Clinical vignette of LBBB and post-CRT electrical patterns and post-procedural radiological anatomy in patients with hypertrophic cardiomyopathy treated with CRT (own collection of authors). (A)—typical LBBB activation; (B)—prior AAIR pacing for sinus node disease with atypical LBBB activation; (C)—atypical LBBB with apical aneurysm in midventricular hypertrophy pattern HCM; (D)—DDDR programming with LV-only pacing in optimal fusion intervals in an HCM patient with LBBB; (E)—DDD programming with biventricular pacing in an HCM patient; (F)—post-procedural radiological aspect of CRT-D device with mid-septal position of single-coil RV lead and posterolateral position of LV bipolar lead in a non-dilated hypokinetic HCM patient; (G)—post-procedural radiological aspect of a preexisting single-chamber ICD upgraded to CRT-D with a mid-septal position of dual-coil RV lead and posterolateral position of LV tetrapolar lead in a patient with end-stage dilated phenotype of HCM with severe LV dysfunction with newly developed LBBB; (H)—post-procedural radiological CRT aspect with mid-septal position of single-coil RV lead and posterolateral position tetrapolar multipoint LV lead in a patient with prior surgical septal myectomy.

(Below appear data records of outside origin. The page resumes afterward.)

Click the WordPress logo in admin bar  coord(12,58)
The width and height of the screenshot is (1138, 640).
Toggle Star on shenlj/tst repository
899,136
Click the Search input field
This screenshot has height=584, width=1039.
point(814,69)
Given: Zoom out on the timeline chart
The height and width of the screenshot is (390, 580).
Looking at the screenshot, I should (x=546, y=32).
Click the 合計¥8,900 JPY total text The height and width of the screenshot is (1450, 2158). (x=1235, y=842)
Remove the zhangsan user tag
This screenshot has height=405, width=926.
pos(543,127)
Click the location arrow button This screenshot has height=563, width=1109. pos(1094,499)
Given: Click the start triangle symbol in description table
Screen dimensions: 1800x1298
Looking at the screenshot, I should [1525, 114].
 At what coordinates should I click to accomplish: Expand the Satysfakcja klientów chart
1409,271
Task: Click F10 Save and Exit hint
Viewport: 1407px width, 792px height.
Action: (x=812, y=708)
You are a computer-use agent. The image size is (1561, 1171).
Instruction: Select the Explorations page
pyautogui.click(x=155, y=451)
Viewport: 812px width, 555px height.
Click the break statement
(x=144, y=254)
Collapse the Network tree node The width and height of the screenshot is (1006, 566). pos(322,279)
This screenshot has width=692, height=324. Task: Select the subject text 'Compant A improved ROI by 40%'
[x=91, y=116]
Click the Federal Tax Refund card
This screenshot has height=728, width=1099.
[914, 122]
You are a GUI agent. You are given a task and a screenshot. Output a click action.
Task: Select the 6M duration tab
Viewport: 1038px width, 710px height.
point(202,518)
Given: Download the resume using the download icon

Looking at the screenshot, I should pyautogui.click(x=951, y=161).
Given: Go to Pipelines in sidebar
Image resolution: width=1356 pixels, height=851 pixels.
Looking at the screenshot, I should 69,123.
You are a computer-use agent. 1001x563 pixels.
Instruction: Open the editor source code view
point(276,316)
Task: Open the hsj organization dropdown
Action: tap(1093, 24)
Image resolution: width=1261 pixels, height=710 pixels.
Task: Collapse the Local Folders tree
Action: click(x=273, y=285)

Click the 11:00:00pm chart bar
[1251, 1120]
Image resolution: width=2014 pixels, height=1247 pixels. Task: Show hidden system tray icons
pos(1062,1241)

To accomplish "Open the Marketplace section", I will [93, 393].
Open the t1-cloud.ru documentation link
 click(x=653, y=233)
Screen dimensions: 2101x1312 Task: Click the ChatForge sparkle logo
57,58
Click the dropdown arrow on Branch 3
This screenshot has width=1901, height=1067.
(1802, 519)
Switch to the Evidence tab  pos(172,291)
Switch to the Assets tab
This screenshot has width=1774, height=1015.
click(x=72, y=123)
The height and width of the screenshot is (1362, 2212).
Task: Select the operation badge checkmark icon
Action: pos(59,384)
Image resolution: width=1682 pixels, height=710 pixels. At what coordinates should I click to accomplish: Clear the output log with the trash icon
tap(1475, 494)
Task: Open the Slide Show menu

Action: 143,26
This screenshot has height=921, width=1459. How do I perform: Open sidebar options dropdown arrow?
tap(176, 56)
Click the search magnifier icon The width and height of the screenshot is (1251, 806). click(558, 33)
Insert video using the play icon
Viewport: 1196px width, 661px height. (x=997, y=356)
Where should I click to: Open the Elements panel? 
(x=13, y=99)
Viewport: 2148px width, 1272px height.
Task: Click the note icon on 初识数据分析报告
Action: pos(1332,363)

Abbreviations: LBBB, left bundle branch block; CRT, cardiac resynchronization therapy; HCM, hypertrophic cardiomyopathy; RV, right ventricle; LV, left ventricle.

Figure 6

CRT in primary prevention of SCD in patients with hypertrophic cardiomyopathy. * > 140 ms in men and >130 ms in women. Abbreviations: CMR, cardiac magnetic resonance imaging; CRT-D, cardiac resynchronization therapy with defibrillator; CRT-P, cardiac resynchronization therapy with pacemaker; HCM, hypertrophic cardiomyopathy; LV, left ventricle; LVH, left ventricle hypertrophy; NSVT, non-sustained ventricular tachycardia; SCD, sudden cardiac death.